Don Juan, kuralın bir masal olmadığını, özgürlüğe geçmenin sonsuzluk kavramından genelde anlaşıldığı gibi— sonsuza değin yaşamak anlamında— sonsuz yaşam olmadığını belirtti. Kural, kişinin ölüm anında normal koşullarda terk ettiği bilinci muhafaza edebileceğini söylüyormuş. Don Juan, bu bilincin korumasının ne anlama geldiğini açıklayamıyordu, ya da belki de böyle bir bilinç onun kavrama yeteneğinin ötesindeydi. Velinimeti kendisine, geçiş anında kişinin üçüncü dikkate ulaştığını ve kendi bütünlüğü içinde bedeninin, bilgiyle canlandığını açıklamış. Bedende var olan tüm hücreler tek tek, aynı anda hem kendinin, hem de bedenin bütünlüğünün bilincine varıyormuş.
Velinimeti ayrıca don Juan’a bu tür bir bilincin bölmelere ayrılmış zihinlerimize anlamsız görüneceğini de belirtmiş. Bu nedenle, bir savaşçının mücadelesinin en can alıcı noktası, kuralda belirtildiği anlamda geçişin, üçüncü dikkate geçiş sürecinin savaşçı tarafından ayrımsanması değil, böyle bir bilincin en baştan var olduğunun kavranması olurmuş.

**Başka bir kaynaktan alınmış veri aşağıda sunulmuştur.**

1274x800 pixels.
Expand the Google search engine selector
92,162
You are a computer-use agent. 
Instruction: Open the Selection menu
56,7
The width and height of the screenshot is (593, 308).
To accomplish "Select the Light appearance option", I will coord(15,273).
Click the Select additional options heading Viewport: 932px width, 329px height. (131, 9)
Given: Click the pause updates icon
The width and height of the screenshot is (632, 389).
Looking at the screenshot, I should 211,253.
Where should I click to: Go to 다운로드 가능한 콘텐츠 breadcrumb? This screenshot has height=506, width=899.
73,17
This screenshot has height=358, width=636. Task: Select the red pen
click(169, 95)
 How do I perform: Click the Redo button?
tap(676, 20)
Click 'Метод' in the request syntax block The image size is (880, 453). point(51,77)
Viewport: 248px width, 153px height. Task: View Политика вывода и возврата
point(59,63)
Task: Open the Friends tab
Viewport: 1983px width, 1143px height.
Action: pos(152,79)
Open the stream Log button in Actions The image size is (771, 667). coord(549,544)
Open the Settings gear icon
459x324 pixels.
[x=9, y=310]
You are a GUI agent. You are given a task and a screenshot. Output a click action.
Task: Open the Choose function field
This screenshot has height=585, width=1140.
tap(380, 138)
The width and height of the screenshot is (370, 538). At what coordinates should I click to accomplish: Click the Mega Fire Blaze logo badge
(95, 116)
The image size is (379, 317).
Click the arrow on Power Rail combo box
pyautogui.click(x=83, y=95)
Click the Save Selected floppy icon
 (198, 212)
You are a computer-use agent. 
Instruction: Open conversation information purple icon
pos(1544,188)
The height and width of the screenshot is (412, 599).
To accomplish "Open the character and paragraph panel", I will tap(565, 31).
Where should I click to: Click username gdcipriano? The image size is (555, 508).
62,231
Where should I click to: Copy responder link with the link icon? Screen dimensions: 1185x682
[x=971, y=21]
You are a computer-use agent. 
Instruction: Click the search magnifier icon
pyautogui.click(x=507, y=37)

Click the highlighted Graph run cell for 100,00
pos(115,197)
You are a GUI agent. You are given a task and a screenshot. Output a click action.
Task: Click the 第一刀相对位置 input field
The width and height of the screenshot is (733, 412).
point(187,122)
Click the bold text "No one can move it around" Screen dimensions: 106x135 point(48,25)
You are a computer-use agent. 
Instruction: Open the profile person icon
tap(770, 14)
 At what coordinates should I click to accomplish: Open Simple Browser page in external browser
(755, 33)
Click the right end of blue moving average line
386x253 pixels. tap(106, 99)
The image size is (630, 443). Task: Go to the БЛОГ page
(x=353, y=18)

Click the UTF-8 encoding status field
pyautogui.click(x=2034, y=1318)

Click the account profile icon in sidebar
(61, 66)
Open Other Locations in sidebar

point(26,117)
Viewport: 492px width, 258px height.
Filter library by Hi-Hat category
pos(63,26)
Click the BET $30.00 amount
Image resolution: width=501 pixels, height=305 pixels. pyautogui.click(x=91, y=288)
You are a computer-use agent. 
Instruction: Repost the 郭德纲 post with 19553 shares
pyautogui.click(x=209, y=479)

Don Juan, kuralın başlangıçta kendisi için, salt sözcükler dünyasında var olduğunu belirtti. Kuralın gerçek dünyaya nasıl uyarlanacağına aklı ermiyormuş. Bununla birlikte, velinimetinin etkin kılavuzluğu altında ve yoğun çalışmalarının sonucunda, kuralın özünü kavramayabilmeyi başarmış, onu bir efsane olarak değil, yararlı yönlendirmelerden oluşan bir dizge olarak benimsemiş. O andan itibaren, üçüncü dikkatin gerçekliği ile baş edebilmek konusunda bir sorunla karşılaşmamış. Kendi yönteminde tek engel, kuralın dünya üzerinde gerçekten var olan bir açıklığı, bir geçit yolunu bulmasını sağlayabilecek bir yol gösterici olduğu düşüncesine duyduğu neredeyse kesin inançmış. Bir şekilde, savaşçının gelişiminin birinci aşamasına gereksizce saplanıp kalmış.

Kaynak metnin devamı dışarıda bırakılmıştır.